9 thoughts on “There’s a Chilly Breeze”

  1. I don’t think they would do it if it weren’t for Heller and now McDonald. Discretionary and arbitrary licensing isn’t going to pass muster.

  2. That may be good, or bad.

    My understanding is that outside of Boston, the odds of obtaining a class A carry permit was at least 50/50.

    Carry permits were a lot more common in NJ until the judiciary, (which also happens to be the issuing authority) capriciously decided to increase the standard for “demonstrated need” at some point in the late 80’s, and that was pretty much the end of *that*.

    Sometimes, having a single authorities a bad thing, as it provides a single handle for the bad guys to grasp.

    1. Define “outside of Boston.” If you’re talking all the way outside of 495, then the odds might be a little higher than that for a restricted Class A. If you include the majority of the state’s population – including the hub that houses the largest gun club in the state – then that “outside of Boston” part gets a little less useful. Of course, even then, you’re not safe in any city as long as there’s a chance the police chief might ever leave office. I heard about several cities where the new hire stops issuing permits and refuses to renew old ones. When challenged, you might get lucky and get a renewal with all sorts of restrictions on it.

      It is a risk, but considering that the overwhelming population of the state will benefit, it’s one worth taking. I also know that George Peterson knows this issue exceptionally well, and he’s not going to push a bill that hurts gun owners. He benefits from HUGE gun owner support in Worcester County, so if he screws it up for them, he’s not going to hold office long or have many friends left.

      That said, the potential for damaging amendments is always a threat until it is passed and signed. But for an initial bill, how picky can you really get? It’s Massachusetts!

  3. If the Athority is “Shall Issue” it will hurt nobody. My town happens to be about as gun-friendly as any town in Mass can be, and we’re essentially a “Shall issue”, you take you class, fill out the paperwork, and pay your fee, and essentially if you can pass a NICS check you get a Class A LTC with no restrictions.

    If you can’t pass a NICS you get denied, So unless the new authority has room to play games (I’m under the strong impression they are not) it will only help people.

    Of course the idea of needing a permit just to OWN a gun should be considered in the same vein as a poll tax….

    And then there’s the approved handgun roster and the Assault Weapons Ban, “Safe Storage” laws….

    Baby Steps.

  4. I heard about several cities where the new hire stops issuing permits and refuses to renew old ones.

    Yup.
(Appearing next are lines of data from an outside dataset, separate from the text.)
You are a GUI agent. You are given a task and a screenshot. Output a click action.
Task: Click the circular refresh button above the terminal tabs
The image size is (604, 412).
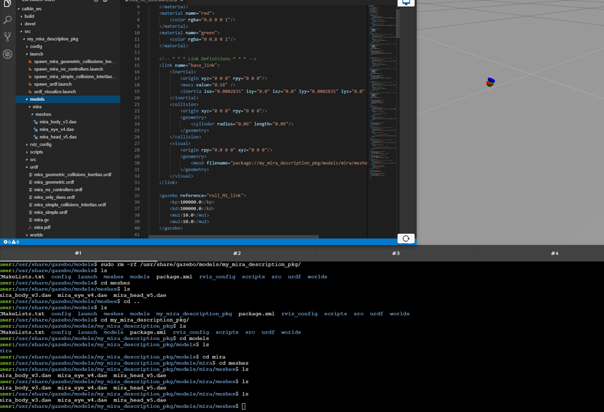(x=406, y=238)
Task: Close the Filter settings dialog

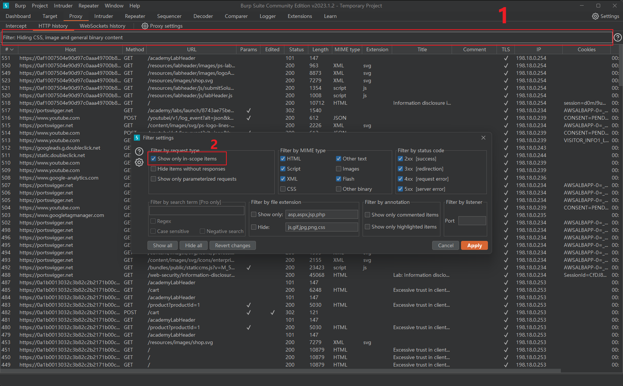Action: coord(483,138)
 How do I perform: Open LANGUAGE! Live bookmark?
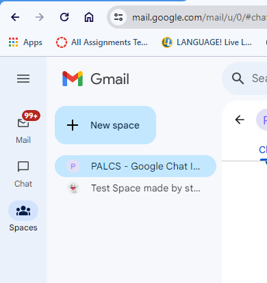click(x=207, y=42)
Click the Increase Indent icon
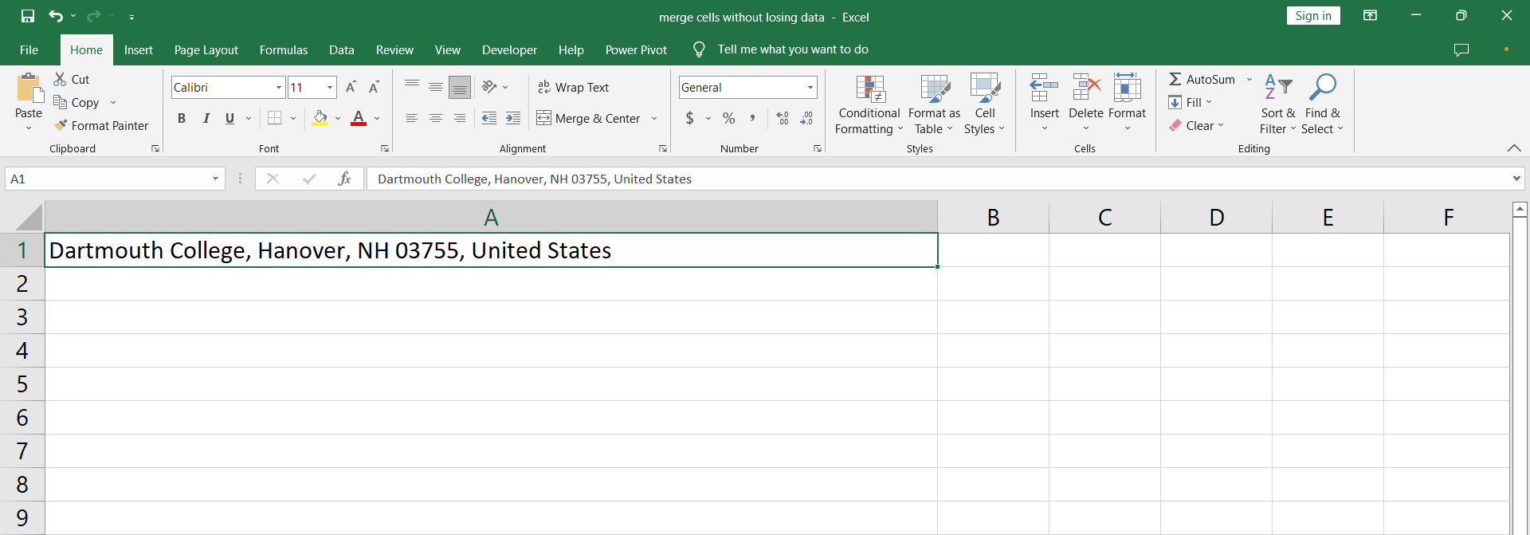This screenshot has height=535, width=1530. click(x=513, y=118)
Ask the folks in Orange County, CA…

    Have I mentioned lately how much I love Indiana’s Lifetime Toter’s Permits?

  5. As I recall, the situation in Orange County was restricted to carry permits only. The Massachusetts situation is far worse since it’s really a license to own, not carry. The licenses dictate what you’re allowed to even own in your own home.

  6. Even the comment by Costello (misgivings about removing discretion from locals) seems to indicate a lean toward focussing on who shouldn’t get permits. That would seem to indicate an edging toward a “shall-issue” mindset. The new single-point state hoops may be high at first (like many permit systems that subsequently were fixed) but if the basic criteria becomes “the state can’t find a valid reason to deny”, as opposed to “you need to prove a need”, that’s a huge step forward.

  7. An attempt to simplify the state’s gun laws … establishing 13 categories that prevent people from owning a gun … include a person indicted of a crime punishable by up to a year in jail, a person convicted of a violent crime or tagged with a restraining order, a fugitive from justice, an undocumented immigrant, or a person who has renounced his or her U.S. citizenship.

    Doesn’t this mirror federal prohibitions? Hell … sounds to me like MA is preparing for the inevitable national reciprocity on bearing arms.

  8. Maryland is the same way when it somes to carry permits, albeit to a lesser degree. The may-issue laws require that you provide a ‘Good and Substantial Reason’ for wanting a permit, and unless you own a business, carry prescription pads, or have already been shot four times, you’re not going to get one. During a conversation with a seargent at the MD State Police firearms division (responsible for approving permit applications) he said that MD was not a shall-issue state, it was a ‘Hell No’ state.

    I cannot WAIT for the McDonald ruling to come down on the side of incorporation.